Interoperabilität

Trockner und Waschmaschine arbeiten nicht zusammen und die Heizung weiß nicht, was Fenster und Rollladen tun? Dann ist die Interoperabilität der beteiligten Systeme nicht gewährleistet.

Interoperabilität ist die Fähigkeit unterschiedlicher Systeme, über eine Schnittstelle miteinander zu kommunizieren. Dazu werden die beteiligten Systeme so vernetzt, dass die entsprechenden Signale und Informationen effizient und verwertbar ausgetauscht werden können. Dann weiß die Heizung beispielsweise, wenn ein Fenster geöffnet wurde und dreht automatisch ab.
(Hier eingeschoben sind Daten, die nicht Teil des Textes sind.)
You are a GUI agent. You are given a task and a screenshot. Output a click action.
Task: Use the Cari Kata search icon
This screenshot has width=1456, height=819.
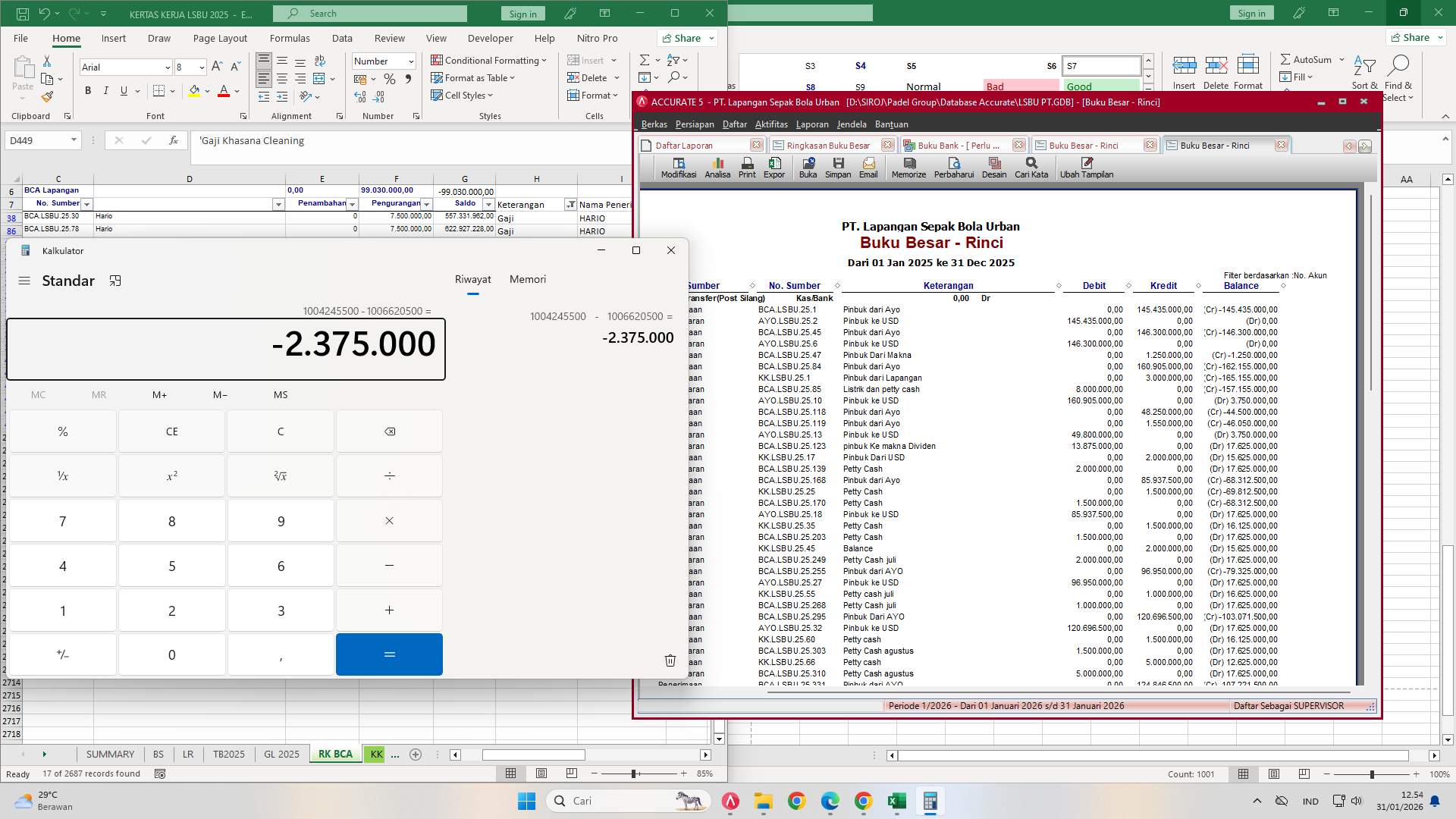[x=1031, y=167]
Oder der Smart Meter ist in der Lage, die Verbrauchswerte verschiedener Ressourcen wie Heizkraft, Strom, Wasser und Gas zu erfassen, zu verarbeiten und kombiniert auszuwerten.

Einheitliche Standards der Anbieter und Hersteller sind dabei Voraussetzung für das funktionierende Zusammenspiel der Systeme. Zusätzlich braucht es gemeinsame Schnittstellen, um die Anwendungen zu vernetzten. Das reicht von der Vereinheitlichung von Anschlüssen und Ladegeräten bis zur Anpassung und Umwandlung von elektrischer Spannung und Frequenzen. Interoperabilität ist eine der Grundvoraussetzungen für die funktionierende Smart City.